Smart Approach to Juvenile Probation Would Keep Communities Safe

This commentary originally appeared in the Austin American-Statesman.

Texas has been a national leader in modernizing our approach to juvenile and criminal justice, recognizing that the old lock-‘em-up-and-throw-away-the-key mentality fails to keep us safer and creates more expenses for taxpayers. On the juvenile justice front, we should be proud that juvenile crime continues at historic lows and that we’re holding more youth accountable in a way that increasingly helps them stay safe and on a path to success.

As policymakers and others seek to build on this success, one of the key issues to start working on is confinement of youth on county probation.

During the past legislative session, lawmakers passed a new law, Senate Bill 1630, to reduce the number of youth that counties send to the deepest end of the juvenile justice system: state-run secure facilities. The effort includes funding for local probation departments to ensure those youth go through appropriate rehabilitation programs closer to home. The move reflects research showing that youth committed to state-secure facilities in Texas go on to commit a new offense more often than youth who receive treatment at the county level.

This effort to safely reduce commitments to state-run facilities is an important step, and I’m pleased to serve on the state task force guiding implementation of this process. But the fact is that far more youth are housed in facilities that local county juvenile probation departments either contract with or run themselves.

In 2015, 825 youth were committed to state juvenile justice facilities, compared to nearly 5,000 youth placed in juvenile probation confinement. Those numbers do not include youth held in detention while their case is processed. According to the latest data from the Texas Juvenile Justice Department, youth spend an average of more than five months in juvenile probation facilities.

A probation officer unshackles a 17-year-old boy after he arrives at a juvenile detention center in Marlin in 2007.
Most of the youth who are placed in local confinement do not pose a threat to public safety. Seventy percent of the youth placed in probation facilities in 2015 were considered to have a low or medium risk of reoffending. That calculation of risk includes the possibility of relatively minor misdemeanors such as theft and possession of marijuana. These low-risk youth would be better served outside of confinement, and many of those youth with a higher risk of reoffending would also do better on supervision rather than in a facility. In fact, today there are youth considered at high risk of committing additional offenses who are placed under supervision — outside of facilities — and go on to have a clean record.

Nonetheless, we should aim to reduce the number of youth in the juvenile justice system who reoffend. That’s one of the goals motivating this movement towards reducing the number of people in juvenile and criminal justice facilities. The fact is that the experiences in costly facilities often point people in the direction of committing more offenses when they’re released, not fewer.

Indeed, in Texas county probation departments, the statistics show that youth coming out of facilities reoffend at higher rates than those leaving probation supervision.

Part of the problem is that when low or medium risk youth are placed in these facilities, they are placed with higher risk youth who can push them in the wrong direction.
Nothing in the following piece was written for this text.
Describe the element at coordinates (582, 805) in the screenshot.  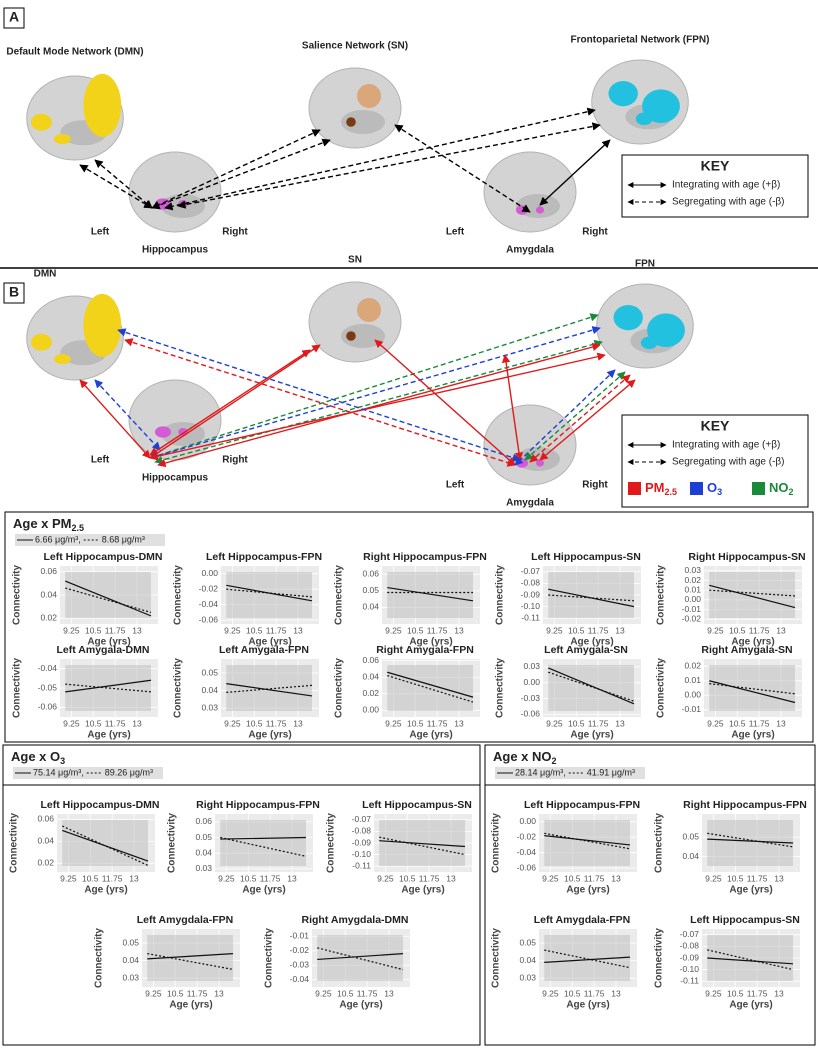
I see `plot-title: Left Hippocampus-FPN` at that location.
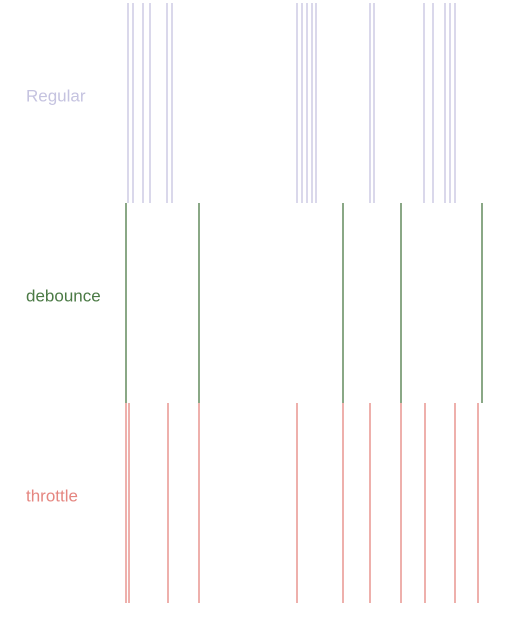 This screenshot has width=523, height=617. Describe the element at coordinates (52, 496) in the screenshot. I see `row-label-throttle: throttle` at that location.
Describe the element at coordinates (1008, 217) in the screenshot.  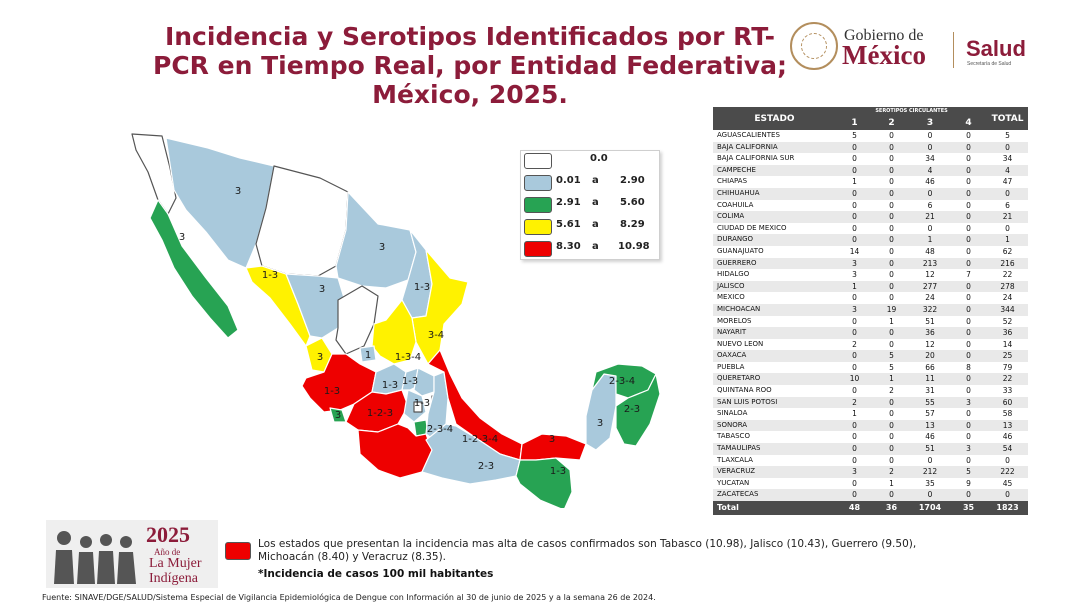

When youth are placed in facilities, secure or non-secure, it can also push them down the wrong path by exposing them to new trauma, pulling them away from their families, and interrupting their education.

Back in 2011, legislators put clear goals in statute for the new Texas Juvenile Justice Department to support a county-based system that reduces the need for out-of-home placements. As policymakers move Texas to this county-based system, now is the time to also move towards holding more youth accountable through community-based supervision and providing mental health treatment and other rehabilitative services in the community, rather than in costly confinement.

By reducing the number of youth in local confinement, policymakers have an opportunity to reduce crime and put young people on a path to become productive citizens.

Lauren Rose is Director of Youth Justice Policy for Texans Care for Children.